**Your objective**
Return each line of the listing in which the word "computer" appears.

**Records supplied**

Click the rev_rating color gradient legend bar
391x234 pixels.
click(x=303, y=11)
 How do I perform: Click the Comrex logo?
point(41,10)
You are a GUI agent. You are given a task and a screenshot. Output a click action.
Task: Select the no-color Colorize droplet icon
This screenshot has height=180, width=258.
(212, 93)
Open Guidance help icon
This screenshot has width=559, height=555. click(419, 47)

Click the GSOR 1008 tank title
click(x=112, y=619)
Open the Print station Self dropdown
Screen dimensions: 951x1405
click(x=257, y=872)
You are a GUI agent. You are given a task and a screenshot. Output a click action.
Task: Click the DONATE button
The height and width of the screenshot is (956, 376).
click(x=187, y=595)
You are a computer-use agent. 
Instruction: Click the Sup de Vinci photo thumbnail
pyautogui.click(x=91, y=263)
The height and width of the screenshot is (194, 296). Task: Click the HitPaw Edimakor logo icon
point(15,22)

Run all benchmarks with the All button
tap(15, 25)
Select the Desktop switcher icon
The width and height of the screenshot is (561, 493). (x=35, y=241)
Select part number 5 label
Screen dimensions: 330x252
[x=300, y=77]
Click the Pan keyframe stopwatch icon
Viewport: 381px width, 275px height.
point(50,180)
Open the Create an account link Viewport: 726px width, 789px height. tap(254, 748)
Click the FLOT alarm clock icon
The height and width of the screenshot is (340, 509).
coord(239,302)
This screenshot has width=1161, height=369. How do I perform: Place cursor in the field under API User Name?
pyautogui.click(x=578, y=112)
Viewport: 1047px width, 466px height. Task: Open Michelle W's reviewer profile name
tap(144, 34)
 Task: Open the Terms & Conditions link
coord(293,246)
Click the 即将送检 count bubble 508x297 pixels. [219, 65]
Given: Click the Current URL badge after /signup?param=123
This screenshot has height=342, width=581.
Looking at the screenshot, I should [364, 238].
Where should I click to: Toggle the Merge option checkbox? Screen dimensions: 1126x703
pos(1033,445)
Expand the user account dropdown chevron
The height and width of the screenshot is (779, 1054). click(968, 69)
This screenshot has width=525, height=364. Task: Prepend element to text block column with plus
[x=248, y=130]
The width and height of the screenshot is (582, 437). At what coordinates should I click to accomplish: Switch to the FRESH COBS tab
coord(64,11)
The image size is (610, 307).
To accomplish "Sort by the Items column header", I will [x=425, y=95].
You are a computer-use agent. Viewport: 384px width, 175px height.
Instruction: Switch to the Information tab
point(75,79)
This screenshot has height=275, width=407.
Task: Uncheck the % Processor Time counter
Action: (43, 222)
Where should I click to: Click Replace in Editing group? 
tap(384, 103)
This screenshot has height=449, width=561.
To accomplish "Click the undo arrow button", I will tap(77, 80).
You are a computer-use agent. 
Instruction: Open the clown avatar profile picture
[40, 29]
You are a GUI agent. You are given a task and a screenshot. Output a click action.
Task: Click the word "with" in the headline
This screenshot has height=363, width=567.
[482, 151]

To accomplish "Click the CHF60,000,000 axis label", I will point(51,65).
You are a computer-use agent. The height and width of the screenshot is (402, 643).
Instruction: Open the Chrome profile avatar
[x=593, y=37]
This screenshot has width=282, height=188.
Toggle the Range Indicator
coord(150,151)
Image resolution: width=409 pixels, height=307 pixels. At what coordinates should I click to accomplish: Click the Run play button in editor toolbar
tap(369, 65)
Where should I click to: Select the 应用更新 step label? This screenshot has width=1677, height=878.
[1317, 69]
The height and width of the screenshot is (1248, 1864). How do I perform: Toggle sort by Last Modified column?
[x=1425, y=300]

**Response**
You are a computer-use agent. 
You are a computer-use agent. Viewport: 384px width, 175px height.
You are a computer-use agent. 
You are a computer-use agent. The height and width of the screenshot is (402, 643).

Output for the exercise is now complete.